→ **Problem requirements**: Could you please repeat all of the entries exactly as written?

→ **Dataset content**:
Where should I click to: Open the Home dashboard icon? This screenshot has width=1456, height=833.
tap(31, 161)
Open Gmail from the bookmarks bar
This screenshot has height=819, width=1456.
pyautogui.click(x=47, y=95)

→ **Response box**:
Where should I click to: Open the Home dashboard icon? This screenshot has width=1456, height=833.
tap(31, 161)
Open Gmail from the bookmarks bar
This screenshot has height=819, width=1456.
pyautogui.click(x=47, y=95)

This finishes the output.